### Supplied entries
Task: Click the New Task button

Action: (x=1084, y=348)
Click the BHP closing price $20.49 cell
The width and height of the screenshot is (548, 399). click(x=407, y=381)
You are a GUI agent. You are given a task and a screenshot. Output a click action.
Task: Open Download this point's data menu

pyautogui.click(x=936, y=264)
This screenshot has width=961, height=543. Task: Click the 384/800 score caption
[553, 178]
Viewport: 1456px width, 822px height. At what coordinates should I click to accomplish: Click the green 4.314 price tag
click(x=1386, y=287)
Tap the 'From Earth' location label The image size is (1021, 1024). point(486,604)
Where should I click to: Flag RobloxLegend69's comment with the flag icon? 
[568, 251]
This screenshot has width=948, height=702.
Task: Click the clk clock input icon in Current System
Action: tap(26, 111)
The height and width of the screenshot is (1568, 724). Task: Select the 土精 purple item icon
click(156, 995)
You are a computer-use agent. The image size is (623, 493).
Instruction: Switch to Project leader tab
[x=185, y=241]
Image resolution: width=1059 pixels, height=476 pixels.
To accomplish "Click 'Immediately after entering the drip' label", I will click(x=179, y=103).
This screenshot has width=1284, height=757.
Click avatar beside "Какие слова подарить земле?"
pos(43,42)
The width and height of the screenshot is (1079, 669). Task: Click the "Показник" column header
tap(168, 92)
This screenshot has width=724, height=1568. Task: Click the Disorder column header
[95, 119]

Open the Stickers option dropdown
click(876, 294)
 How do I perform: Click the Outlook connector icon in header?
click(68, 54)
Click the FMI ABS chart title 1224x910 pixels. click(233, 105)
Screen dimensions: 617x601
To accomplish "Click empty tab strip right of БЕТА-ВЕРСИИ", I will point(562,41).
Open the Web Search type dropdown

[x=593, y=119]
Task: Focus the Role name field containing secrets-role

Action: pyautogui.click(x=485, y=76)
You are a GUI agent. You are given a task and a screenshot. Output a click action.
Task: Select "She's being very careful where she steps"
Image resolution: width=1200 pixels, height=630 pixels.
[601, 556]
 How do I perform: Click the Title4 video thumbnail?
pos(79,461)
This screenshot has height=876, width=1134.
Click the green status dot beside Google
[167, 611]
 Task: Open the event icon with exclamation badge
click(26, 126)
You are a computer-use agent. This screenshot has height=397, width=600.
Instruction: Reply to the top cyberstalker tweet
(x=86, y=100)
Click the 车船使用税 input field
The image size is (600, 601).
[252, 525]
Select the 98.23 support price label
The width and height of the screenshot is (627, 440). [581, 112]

### Exercise directions
Set all of the material down once more, unchanged.

### Worked solution
Task: Click the New Task button

Action: (x=1084, y=348)
Click the BHP closing price $20.49 cell
The width and height of the screenshot is (548, 399). click(x=407, y=381)
You are a GUI agent. You are given a task and a screenshot. Output a click action.
Task: Open Download this point's data menu

pyautogui.click(x=936, y=264)
This screenshot has width=961, height=543. Task: Click the 384/800 score caption
[553, 178]
Viewport: 1456px width, 822px height. At what coordinates should I click to accomplish: Click the green 4.314 price tag
click(x=1386, y=287)
Tap the 'From Earth' location label The image size is (1021, 1024). point(486,604)
Where should I click to: Flag RobloxLegend69's comment with the flag icon? 
[568, 251]
This screenshot has width=948, height=702.
Task: Click the clk clock input icon in Current System
Action: tap(26, 111)
The height and width of the screenshot is (1568, 724). Task: Select the 土精 purple item icon
click(156, 995)
You are a computer-use agent. The image size is (623, 493).
Instruction: Switch to Project leader tab
[x=185, y=241]
Image resolution: width=1059 pixels, height=476 pixels.
To accomplish "Click 'Immediately after entering the drip' label", I will click(x=179, y=103).
This screenshot has width=1284, height=757.
Click avatar beside "Какие слова подарить земле?"
pos(43,42)
The width and height of the screenshot is (1079, 669). Task: Click the "Показник" column header
tap(168, 92)
This screenshot has width=724, height=1568. Task: Click the Disorder column header
[95, 119]

Open the Stickers option dropdown
click(876, 294)
 How do I perform: Click the Outlook connector icon in header?
click(68, 54)
Click the FMI ABS chart title 1224x910 pixels. click(233, 105)
Screen dimensions: 617x601
To accomplish "Click empty tab strip right of БЕТА-ВЕРСИИ", I will point(562,41).
Open the Web Search type dropdown

[x=593, y=119]
Task: Focus the Role name field containing secrets-role

Action: pyautogui.click(x=485, y=76)
You are a GUI agent. You are given a task and a screenshot. Output a click action.
Task: Select "She's being very careful where she steps"
Image resolution: width=1200 pixels, height=630 pixels.
[601, 556]
 How do I perform: Click the Title4 video thumbnail?
pos(79,461)
This screenshot has height=876, width=1134.
Click the green status dot beside Google
[167, 611]
 Task: Open the event icon with exclamation badge
click(26, 126)
You are a computer-use agent. This screenshot has height=397, width=600.
Instruction: Reply to the top cyberstalker tweet
(x=86, y=100)
Click the 车船使用税 input field
The image size is (600, 601).
[252, 525]
Select the 98.23 support price label
The width and height of the screenshot is (627, 440). [581, 112]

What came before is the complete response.